**WHAT TO DO:** Reproduce the text of every item below word for word, omitting the pictures.

**DATA SHOWN:**
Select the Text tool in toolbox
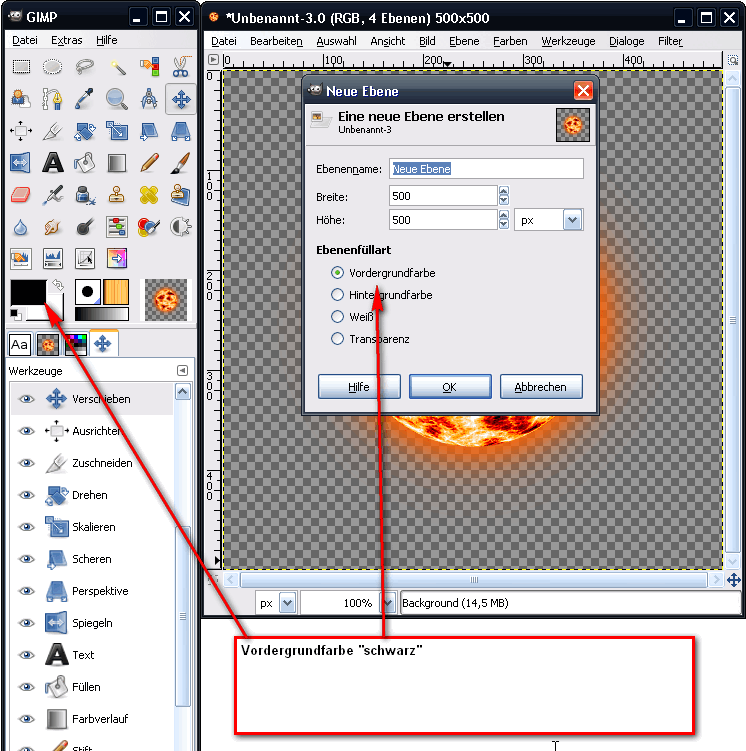This screenshot has width=746, height=751. [x=53, y=163]
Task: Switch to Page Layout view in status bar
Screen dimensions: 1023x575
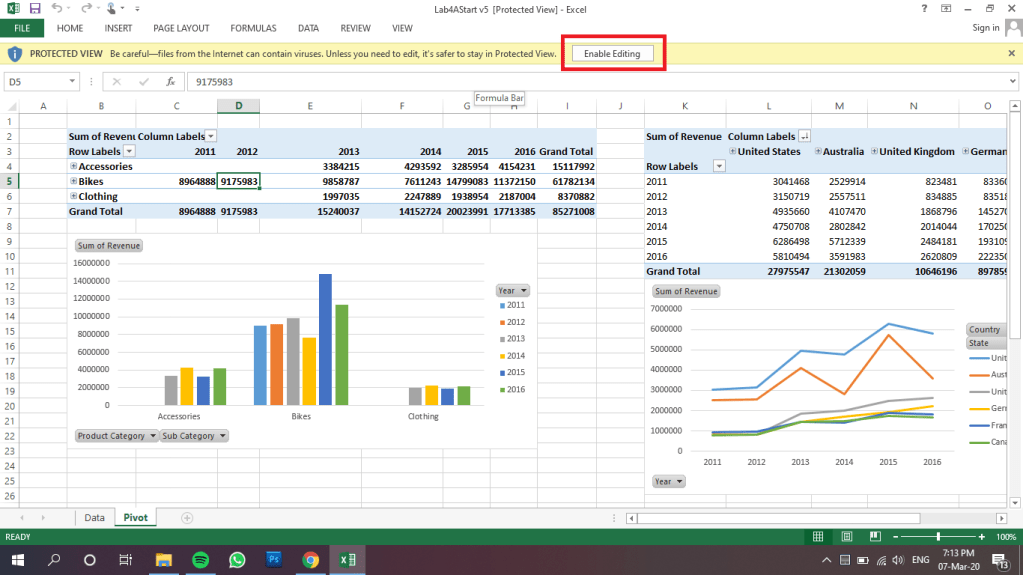Action: tap(846, 537)
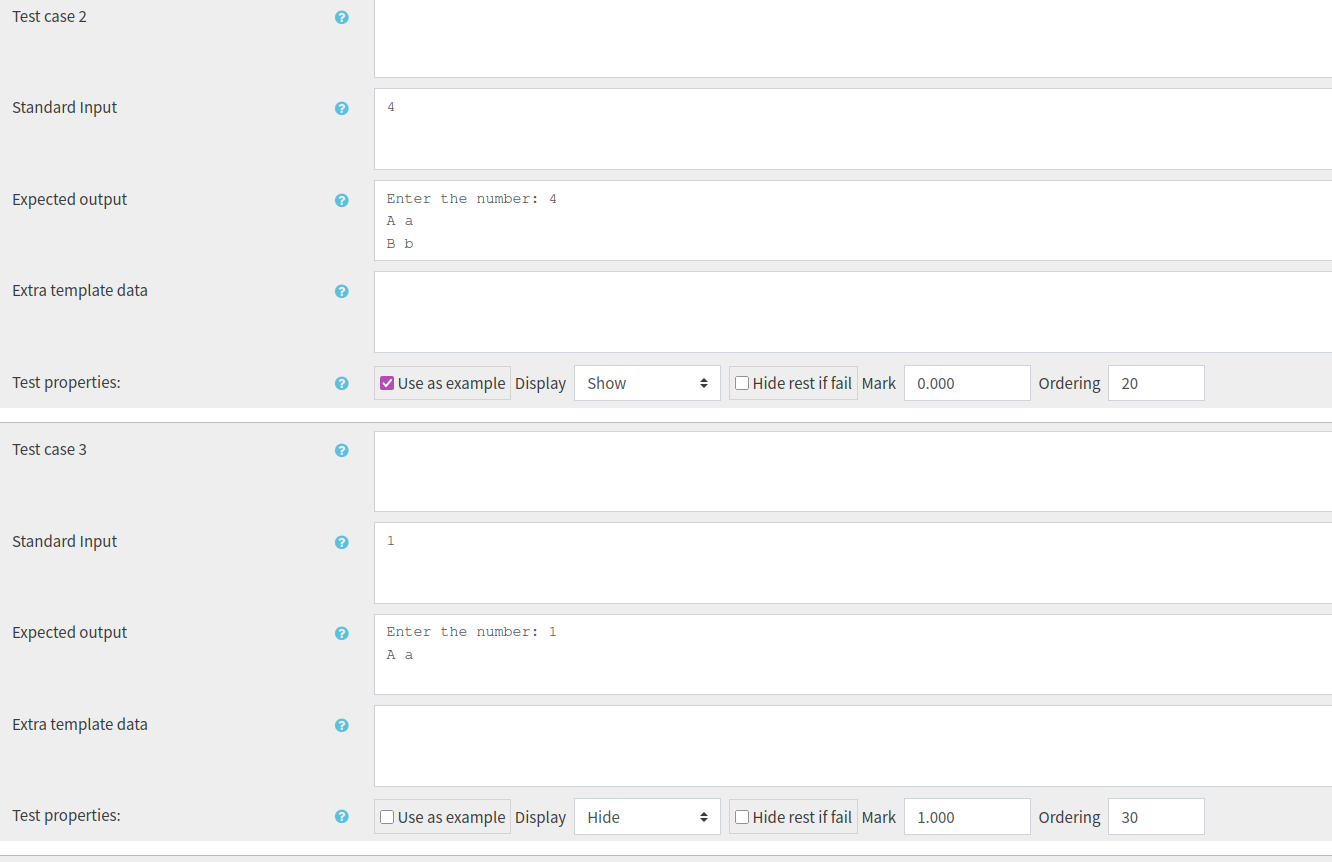
Task: Open help beside Test case 2 Expected output
Action: (342, 200)
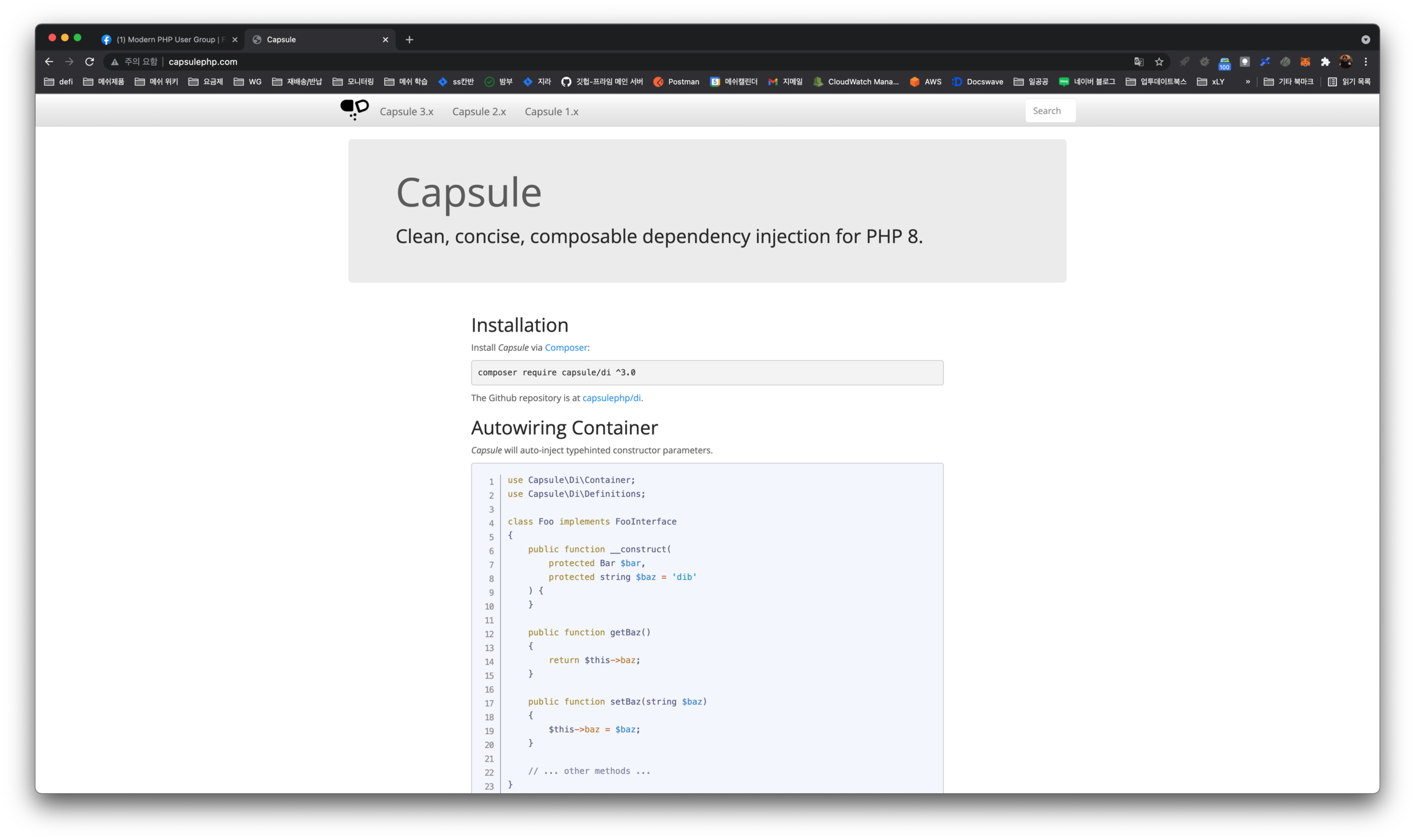Open a new tab with plus button
The height and width of the screenshot is (840, 1415).
pos(409,39)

**EXERCISE ANSWER:**
Select the Text tool in toolbox
This screenshot has width=746, height=751. [x=53, y=163]
Task: Switch to Page Layout view in status bar
Screen dimensions: 1023x575
Action: tap(846, 537)
Task: Open help beside Test case 2 Expected output
Action: (342, 200)
Open a new tab with plus button
The height and width of the screenshot is (840, 1415).
pos(409,39)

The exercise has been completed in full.